Inserisca in una lista JSON di stringhe le righe che vanno dalla riga che contiene "Find the location of a particular element. Image" alla riga che contiene "This screenshot has height=798, width=1514.", entrambe comprese. Inserisca una stringa per ciascuna riga e tralasci le righe vuote.

Voci salvate
- - - -
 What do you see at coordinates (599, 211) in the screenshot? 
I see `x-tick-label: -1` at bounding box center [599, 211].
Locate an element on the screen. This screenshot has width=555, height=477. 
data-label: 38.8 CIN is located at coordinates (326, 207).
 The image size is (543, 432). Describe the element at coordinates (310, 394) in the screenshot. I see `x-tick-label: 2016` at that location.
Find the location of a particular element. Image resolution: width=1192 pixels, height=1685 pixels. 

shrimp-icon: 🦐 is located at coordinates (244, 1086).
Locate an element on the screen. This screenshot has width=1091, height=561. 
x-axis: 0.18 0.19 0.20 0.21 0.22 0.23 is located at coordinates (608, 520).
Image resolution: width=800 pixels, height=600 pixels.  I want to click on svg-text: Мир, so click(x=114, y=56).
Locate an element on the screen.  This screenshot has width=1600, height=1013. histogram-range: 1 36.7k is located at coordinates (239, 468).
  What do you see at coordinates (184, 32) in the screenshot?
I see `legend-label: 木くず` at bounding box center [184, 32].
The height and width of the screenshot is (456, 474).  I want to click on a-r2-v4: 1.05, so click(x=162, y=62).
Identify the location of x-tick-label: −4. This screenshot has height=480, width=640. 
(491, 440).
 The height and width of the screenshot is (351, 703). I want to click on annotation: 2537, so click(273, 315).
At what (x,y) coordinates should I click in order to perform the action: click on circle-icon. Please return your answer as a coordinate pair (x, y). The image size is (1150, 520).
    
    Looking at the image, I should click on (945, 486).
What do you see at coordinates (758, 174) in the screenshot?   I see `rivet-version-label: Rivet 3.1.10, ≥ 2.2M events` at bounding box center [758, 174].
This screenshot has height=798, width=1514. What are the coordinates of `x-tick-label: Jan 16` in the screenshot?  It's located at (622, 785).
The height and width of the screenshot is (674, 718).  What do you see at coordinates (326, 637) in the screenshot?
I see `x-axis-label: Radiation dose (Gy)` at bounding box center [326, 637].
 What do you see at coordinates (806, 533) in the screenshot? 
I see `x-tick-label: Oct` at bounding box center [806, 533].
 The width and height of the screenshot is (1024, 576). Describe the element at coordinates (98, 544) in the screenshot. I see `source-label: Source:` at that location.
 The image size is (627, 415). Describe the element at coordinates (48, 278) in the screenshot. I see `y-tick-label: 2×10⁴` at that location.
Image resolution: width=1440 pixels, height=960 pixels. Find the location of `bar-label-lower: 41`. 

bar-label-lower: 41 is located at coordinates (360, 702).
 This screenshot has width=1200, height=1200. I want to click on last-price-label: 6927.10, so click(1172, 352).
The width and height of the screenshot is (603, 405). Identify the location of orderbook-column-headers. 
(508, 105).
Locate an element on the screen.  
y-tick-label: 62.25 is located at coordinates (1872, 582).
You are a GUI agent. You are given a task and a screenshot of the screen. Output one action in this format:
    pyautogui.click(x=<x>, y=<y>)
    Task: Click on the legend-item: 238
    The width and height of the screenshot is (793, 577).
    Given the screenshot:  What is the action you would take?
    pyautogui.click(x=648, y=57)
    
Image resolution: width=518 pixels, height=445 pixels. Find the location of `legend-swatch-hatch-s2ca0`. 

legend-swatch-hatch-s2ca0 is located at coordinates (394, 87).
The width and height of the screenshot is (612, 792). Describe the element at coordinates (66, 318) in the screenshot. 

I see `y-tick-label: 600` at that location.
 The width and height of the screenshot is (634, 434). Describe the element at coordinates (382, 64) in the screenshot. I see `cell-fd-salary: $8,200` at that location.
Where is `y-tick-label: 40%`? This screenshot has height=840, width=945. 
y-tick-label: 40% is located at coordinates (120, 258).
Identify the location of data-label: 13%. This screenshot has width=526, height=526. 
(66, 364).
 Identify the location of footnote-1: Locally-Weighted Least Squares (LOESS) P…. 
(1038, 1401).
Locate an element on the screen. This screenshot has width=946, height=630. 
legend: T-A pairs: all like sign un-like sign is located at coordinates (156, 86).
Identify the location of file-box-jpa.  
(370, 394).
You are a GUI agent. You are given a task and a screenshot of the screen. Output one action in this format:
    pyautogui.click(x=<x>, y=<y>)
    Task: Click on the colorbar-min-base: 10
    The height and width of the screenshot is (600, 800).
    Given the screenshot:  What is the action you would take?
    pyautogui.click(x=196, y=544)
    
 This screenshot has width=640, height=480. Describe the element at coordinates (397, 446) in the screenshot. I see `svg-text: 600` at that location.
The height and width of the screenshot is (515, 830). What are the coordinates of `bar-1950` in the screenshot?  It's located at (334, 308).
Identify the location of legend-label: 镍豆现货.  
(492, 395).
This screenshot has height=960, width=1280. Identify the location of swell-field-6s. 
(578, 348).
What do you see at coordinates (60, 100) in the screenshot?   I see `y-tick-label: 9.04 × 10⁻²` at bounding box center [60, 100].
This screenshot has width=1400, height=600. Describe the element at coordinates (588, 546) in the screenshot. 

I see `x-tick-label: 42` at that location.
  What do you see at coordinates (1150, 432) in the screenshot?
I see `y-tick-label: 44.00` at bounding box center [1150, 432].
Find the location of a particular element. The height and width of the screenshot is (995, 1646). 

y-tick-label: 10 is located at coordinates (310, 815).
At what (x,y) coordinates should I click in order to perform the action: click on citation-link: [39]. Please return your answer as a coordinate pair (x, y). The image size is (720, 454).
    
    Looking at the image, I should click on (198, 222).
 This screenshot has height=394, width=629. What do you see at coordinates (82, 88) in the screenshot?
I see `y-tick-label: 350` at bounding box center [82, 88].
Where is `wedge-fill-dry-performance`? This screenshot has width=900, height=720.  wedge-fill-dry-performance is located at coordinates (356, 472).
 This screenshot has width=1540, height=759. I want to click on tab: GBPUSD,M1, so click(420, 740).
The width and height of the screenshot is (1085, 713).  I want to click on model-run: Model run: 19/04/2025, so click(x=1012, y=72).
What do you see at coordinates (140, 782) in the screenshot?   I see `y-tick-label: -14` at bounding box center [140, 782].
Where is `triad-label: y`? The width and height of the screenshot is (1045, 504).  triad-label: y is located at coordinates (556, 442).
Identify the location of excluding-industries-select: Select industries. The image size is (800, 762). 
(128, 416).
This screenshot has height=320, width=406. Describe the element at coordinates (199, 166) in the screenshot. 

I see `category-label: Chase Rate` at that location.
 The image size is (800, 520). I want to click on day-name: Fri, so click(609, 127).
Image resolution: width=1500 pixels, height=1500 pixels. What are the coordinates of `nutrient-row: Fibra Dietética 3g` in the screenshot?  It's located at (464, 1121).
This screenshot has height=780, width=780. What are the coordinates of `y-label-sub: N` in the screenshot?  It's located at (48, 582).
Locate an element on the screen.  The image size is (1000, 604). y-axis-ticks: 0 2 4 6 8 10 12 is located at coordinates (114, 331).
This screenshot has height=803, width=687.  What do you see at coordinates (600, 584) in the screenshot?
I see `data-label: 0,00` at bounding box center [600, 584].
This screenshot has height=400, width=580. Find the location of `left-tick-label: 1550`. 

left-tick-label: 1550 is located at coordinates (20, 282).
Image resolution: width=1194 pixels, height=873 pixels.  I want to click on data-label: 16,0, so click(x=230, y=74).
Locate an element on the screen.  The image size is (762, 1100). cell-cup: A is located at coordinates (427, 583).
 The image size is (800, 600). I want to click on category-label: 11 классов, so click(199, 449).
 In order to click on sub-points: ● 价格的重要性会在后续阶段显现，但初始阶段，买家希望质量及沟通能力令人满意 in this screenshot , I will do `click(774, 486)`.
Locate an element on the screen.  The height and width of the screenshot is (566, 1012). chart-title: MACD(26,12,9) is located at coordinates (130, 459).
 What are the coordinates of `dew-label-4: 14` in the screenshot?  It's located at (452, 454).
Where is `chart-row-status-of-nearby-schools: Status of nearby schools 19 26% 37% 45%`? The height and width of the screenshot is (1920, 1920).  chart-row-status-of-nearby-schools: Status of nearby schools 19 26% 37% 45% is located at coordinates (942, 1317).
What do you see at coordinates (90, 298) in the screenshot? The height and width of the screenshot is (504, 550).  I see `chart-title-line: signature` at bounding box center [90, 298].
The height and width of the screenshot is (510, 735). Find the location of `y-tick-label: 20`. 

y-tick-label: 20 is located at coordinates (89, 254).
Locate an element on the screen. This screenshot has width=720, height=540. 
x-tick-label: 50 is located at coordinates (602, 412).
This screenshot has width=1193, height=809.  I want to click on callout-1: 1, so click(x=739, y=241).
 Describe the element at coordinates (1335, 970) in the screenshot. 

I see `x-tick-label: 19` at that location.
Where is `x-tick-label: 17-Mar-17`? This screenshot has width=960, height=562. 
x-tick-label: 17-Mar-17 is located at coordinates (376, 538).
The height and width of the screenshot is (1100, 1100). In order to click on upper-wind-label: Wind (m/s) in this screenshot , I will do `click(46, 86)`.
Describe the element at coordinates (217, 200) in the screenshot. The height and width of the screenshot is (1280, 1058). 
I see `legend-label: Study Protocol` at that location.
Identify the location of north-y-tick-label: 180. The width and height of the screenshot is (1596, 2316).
- - - -
SOLUZIONE SCRITTA:
[
  "Find the location of a particular element. Image resolution: width=1192 pixels, height=1685 pixels. ",
  "shrimp-icon: 🦐 is located at coordinates (244, 1086).",
  "Locate an element on the screen. This screenshot has width=1091, height=561. ",
  "x-axis: 0.18 0.19 0.20 0.21 0.22 0.23 is located at coordinates (608, 520).",
  "Image resolution: width=800 pixels, height=600 pixels.  I want to click on svg-text: Мир, so click(x=114, y=56).",
  "Locate an element on the screen.  This screenshot has width=1600, height=1013. histogram-range: 1 36.7k is located at coordinates (239, 468).",
  "  What do you see at coordinates (184, 32) in the screenshot?",
  "I see `legend-label: 木くず` at bounding box center [184, 32].",
  "The height and width of the screenshot is (456, 474).  I want to click on a-r2-v4: 1.05, so click(x=162, y=62).",
  "Identify the location of x-tick-label: −4. This screenshot has height=480, width=640. ",
  "(491, 440).",
  " The height and width of the screenshot is (351, 703). I want to click on annotation: 2537, so click(273, 315).",
  "At what (x,y) coordinates should I click in order to perform the action: click on circle-icon. Please return your answer as a coordinate pair (x, y). The image size is (1150, 520).",
  "    Looking at the image, I should click on (945, 486).",
  "What do you see at coordinates (758, 174) in the screenshot?   I see `rivet-version-label: Rivet 3.1.10, ≥ 2.2M events` at bounding box center [758, 174].",
  "This screenshot has height=798, width=1514. What are the coordinates of `x-tick-label: Jan 16` in the screenshot?  It's located at (622, 785)."
]